# The task
Exactly as they appear, please output the lines from the one with "Tap the red gem currency icon" through the end of the material, without pictures.
::::::::::
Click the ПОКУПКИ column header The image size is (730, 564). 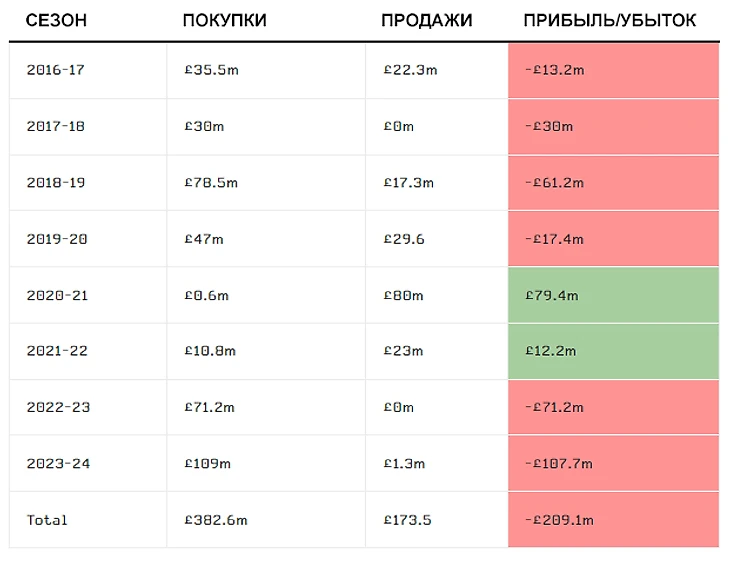tap(224, 21)
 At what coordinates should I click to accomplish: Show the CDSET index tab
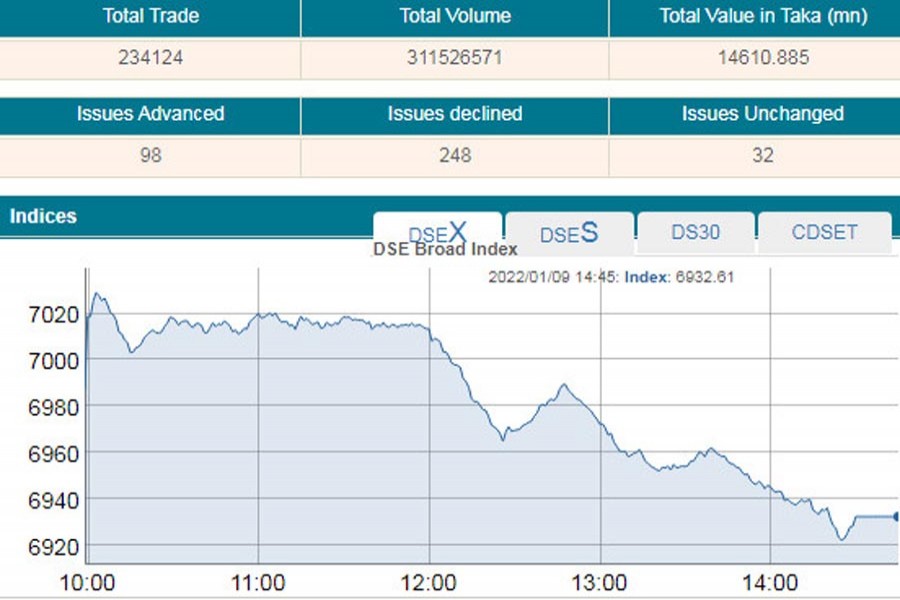click(x=824, y=232)
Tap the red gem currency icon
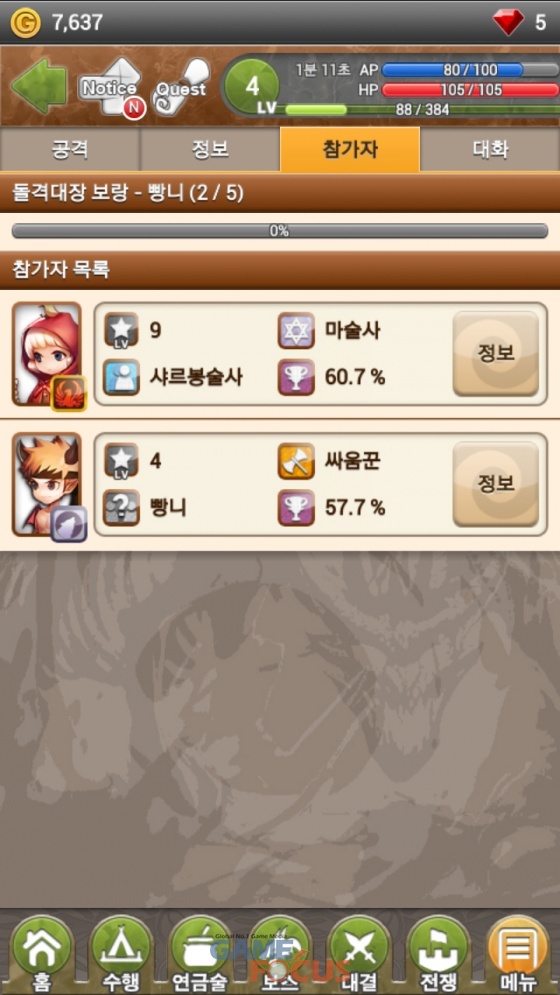The width and height of the screenshot is (560, 995). click(509, 22)
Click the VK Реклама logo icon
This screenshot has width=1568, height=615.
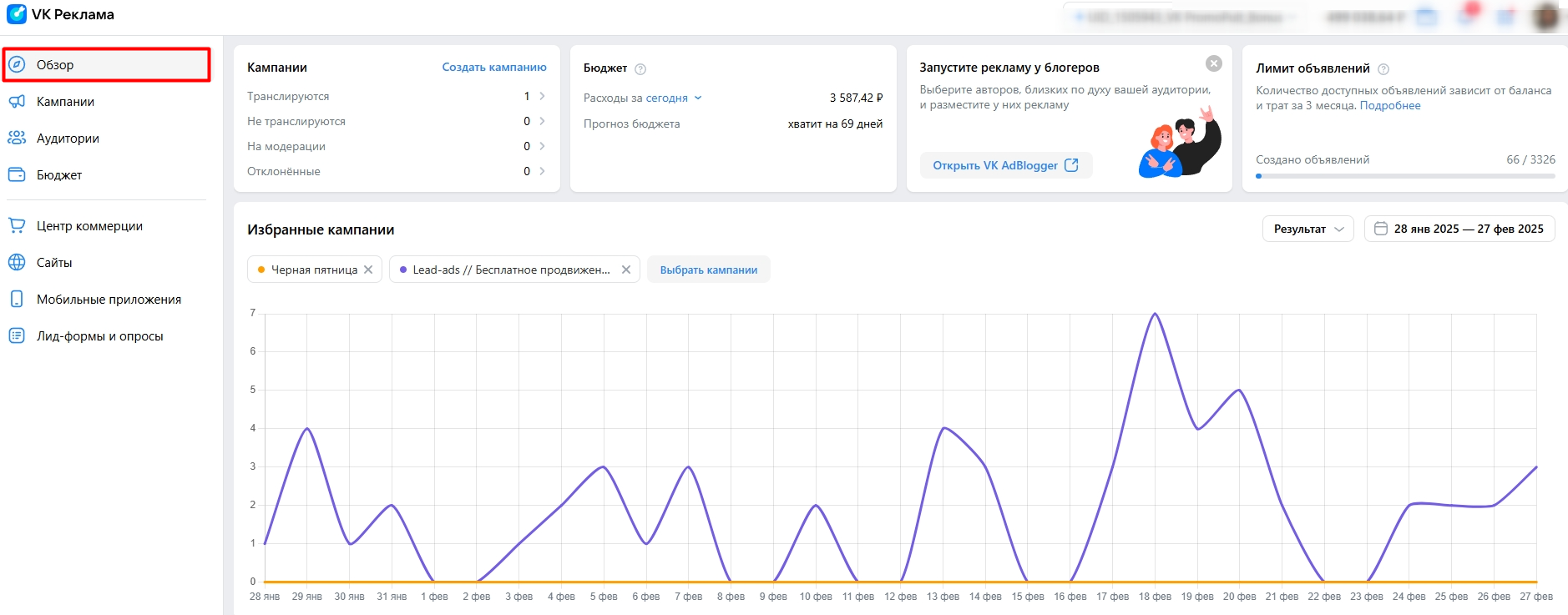[x=16, y=14]
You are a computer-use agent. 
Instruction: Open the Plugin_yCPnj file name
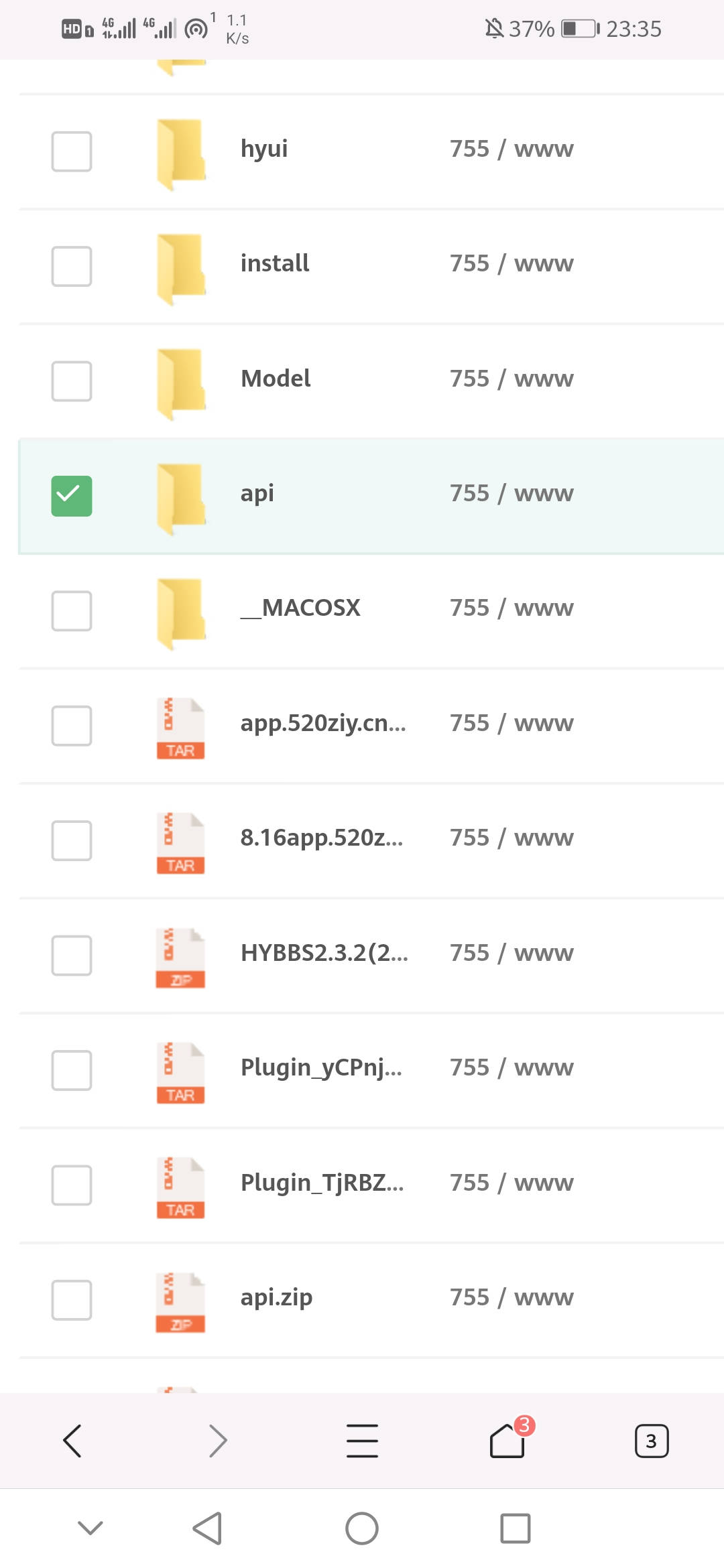pyautogui.click(x=321, y=1067)
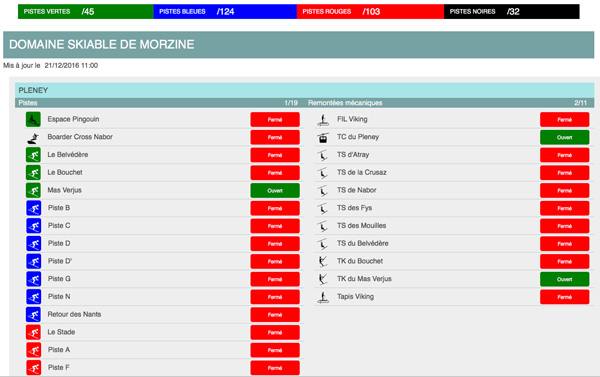
Task: Click the Tapis Viking conveyor icon
Action: click(x=323, y=297)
::::::::::
# Result of this exercise
Tap the red gem currency icon
The width and height of the screenshot is (560, 995). click(509, 22)
Click the VK Реклама logo icon
This screenshot has width=1568, height=615.
[x=16, y=14]
You are a computer-use agent. 
Instruction: Open the Plugin_yCPnj file name
pyautogui.click(x=321, y=1067)
Task: Click the Tapis Viking conveyor icon
Action: click(x=323, y=297)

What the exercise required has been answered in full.